Think of all the beauty in this earth: the sky, the ocean, the animals, and the mountains. Then read God's promise to make a new heaven and a new earth. Revelation 21:1 states, Then I saw a new heaven and a new earth, for the first heaven and the first earth had passed away, and there was no longer any sea. It is hard to imagine anything more beautiful than this earth, but that is the promise.

Revelation 21:4 states, He will wipe every tear from their eyes. There will be no more death or mourning or crying or pain, for the old order of things has passed away. This is true hope. Believing in Jesus is the only way to truly escape the suffering on this earth.

It is hopelessly suicidal to view the process of salvation as repeated incarnations until nirvana is achieved.

God gives us our gifts, from financial wealth to playing the guitar. We can choose whether to use them to serve God and to work for His kingdom.

There are a few parts of this idea we need to understand more clearly. First, Buddha believed there is no eternal soul. So the reincarnations are simply reorganizations of physical matter.

Second, Buddha believed in karma, which is a sum total of the good and bad you have done throughout your life. If you end up with more bad, your next life is bad. If you end up with more good, your next life is good.

Pastor Miles shared a few problems with this idea. First, if you end up with more bad, how would you "get good" in your next life if you only have "bad" to work with? Second, if you do have perfect karma, the reward is annihilation. Why would that motivate you to do good? Third, there is no proof of reincarnation. Some point to Déjà vu as proof, but it is ridiculous to base a belief on the "feeling" that something has happened before.

The Bible teaches that we only die once.
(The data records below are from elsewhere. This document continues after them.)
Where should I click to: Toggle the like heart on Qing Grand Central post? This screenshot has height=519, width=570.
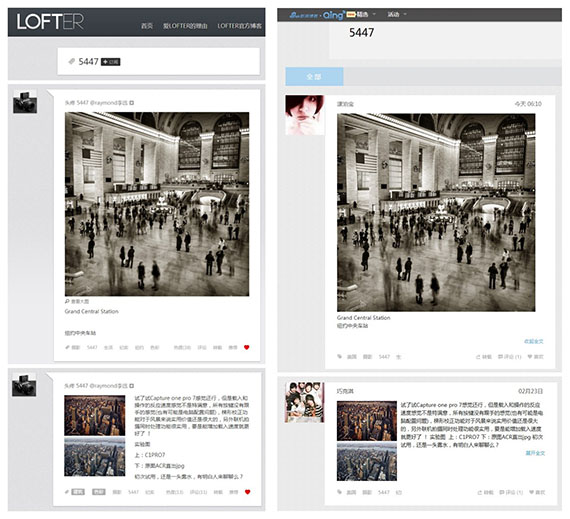click(530, 357)
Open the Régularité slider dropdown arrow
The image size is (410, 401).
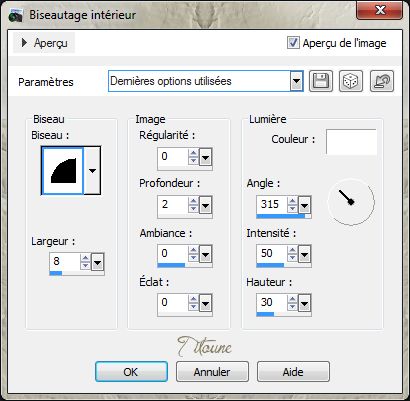pyautogui.click(x=205, y=158)
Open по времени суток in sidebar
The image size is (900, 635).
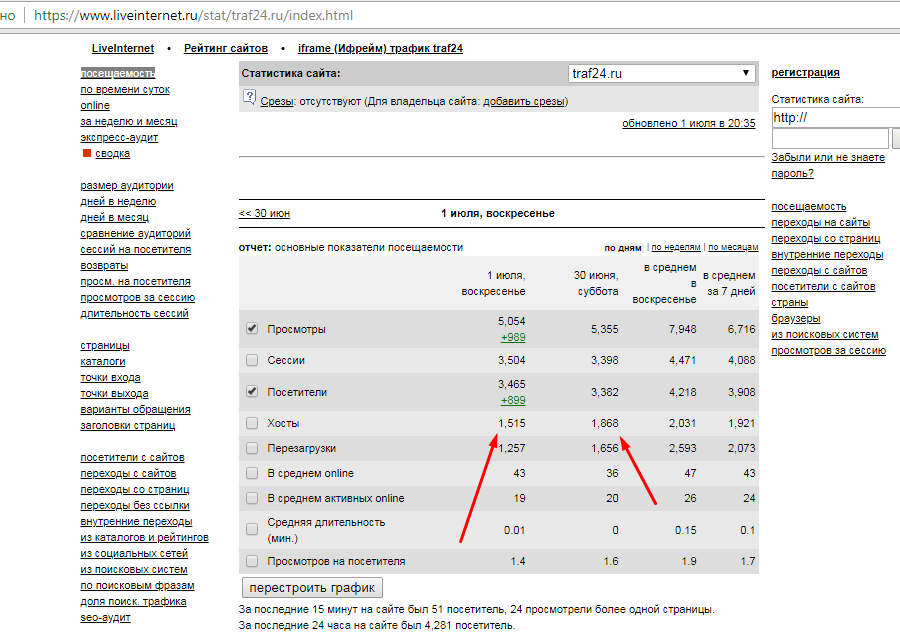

Hebrews 9:27 states, Just as man is destined to die once, and after that to face judgment.

In the story of the rich man and the beggar, Abraham tells the rich man in Luke 16:25 that he had good things in life, while Lazarus had bad. In the context of the rest of the Bible, the fact that the rich man ended up in Hell means that he did not repent and believe in Jesus.

He also did not use his talents and gifts to help Lazarus, who needed help desperately. God gives us our gifts, from financial wealth to playing the guitar. We can choose whether to use them to serve God and to work for His kingdom.

It is hopelessly suicidal to pursue salvation in your own power without acknowledging God.

It is not weak to say "I need God" but wise. Jeremiah 17:5 states, This is what the Lord says: "Cursed is the one who trusts in man, who depends on flesh for his strength and whose heart turns away from the Lord."

The rich man in the story says three little words: "I beg you." Pastor Miles says it is those three words that make him yell during the service.

It is those three words that make him feel so much sorrow for all the people in the world who don't know Jesus. He said to just look at the people around you. The drinking, the drugs, the sex…it isn't working. It just isn't working.

Matthew 7:13-14 states, Enter through the narrow gate. For wide is the gate and broad is the road that leads to destruction, and many enter through it. But small is the gate and narrow the road that leads to life, and only a few find it.

It is a lie that all roads lead to the same God. Jesus is the only road and the only true hope.